Changing global ocean conditions threaten many tropical reef ecosystems. Affected reefs in turn change the local ocean conditions. Local changes in bottom friction, nutrient availability, oxygen consumption and spreading of spawn and diseases determine the transient response of these ecosystems to changing global conditions. To study the mechanisms causing a decrease in coral cover in many reefs including those in the Caribbean, more detailed models of the complex turbulent flow over the reef seafloor are starting to be developed. This study aims to develop Lagrangian tools to analyze the small-scale transport processes and the network of sedentary organisms, the immobile organisms that depend entirely on the flow. This enables studying the local mechanisms driving past and future reef ecosystem changes.
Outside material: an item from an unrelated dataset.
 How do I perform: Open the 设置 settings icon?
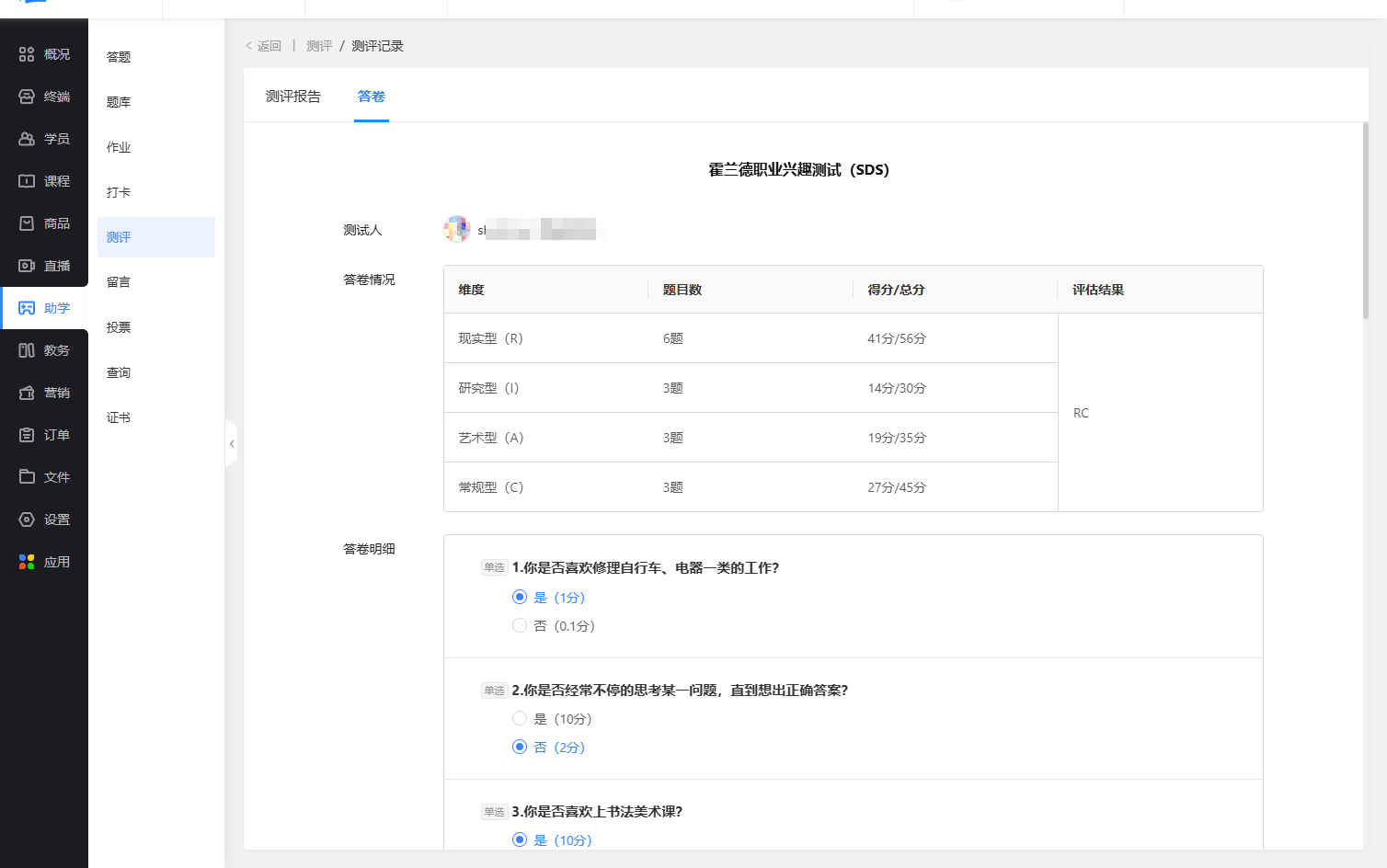27,520
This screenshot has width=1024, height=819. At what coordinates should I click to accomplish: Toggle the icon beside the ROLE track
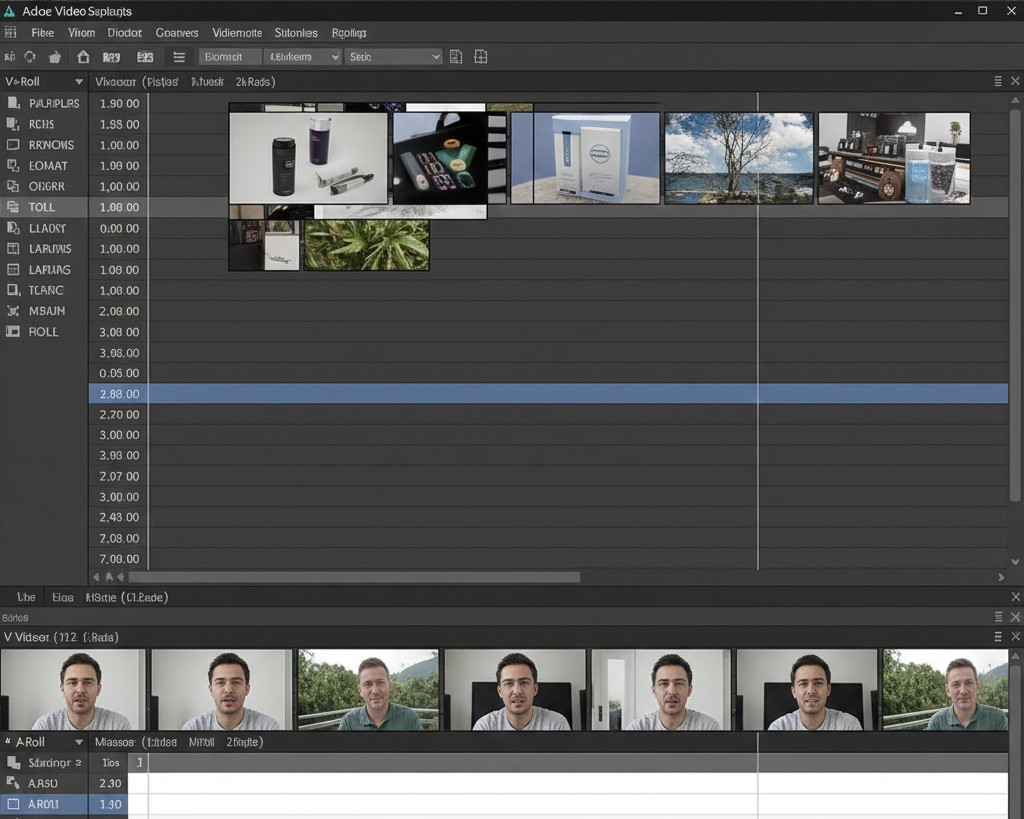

Virtual particles are released and tracked in model output of the unsteady flow over a reef canopy. Using a novel scheme for the particle boundary conditions, continuous pathways are traced near the organism surfaces to study the influx and exchange of particles and solutes to and from the sedentary organisms. The decrease of coral organisms is shown to increase entrainment of water from higher up in the water column by eddies that become larger as the spacing between large coral organisms increases. This also promotes the exchange of particles and solutes between smaller organisms in the wake of larger organisms. Waves interact with the larger spacing between organisms and further increase the eddy size and strength. Waves also increase the length scale of influence for individual organisms.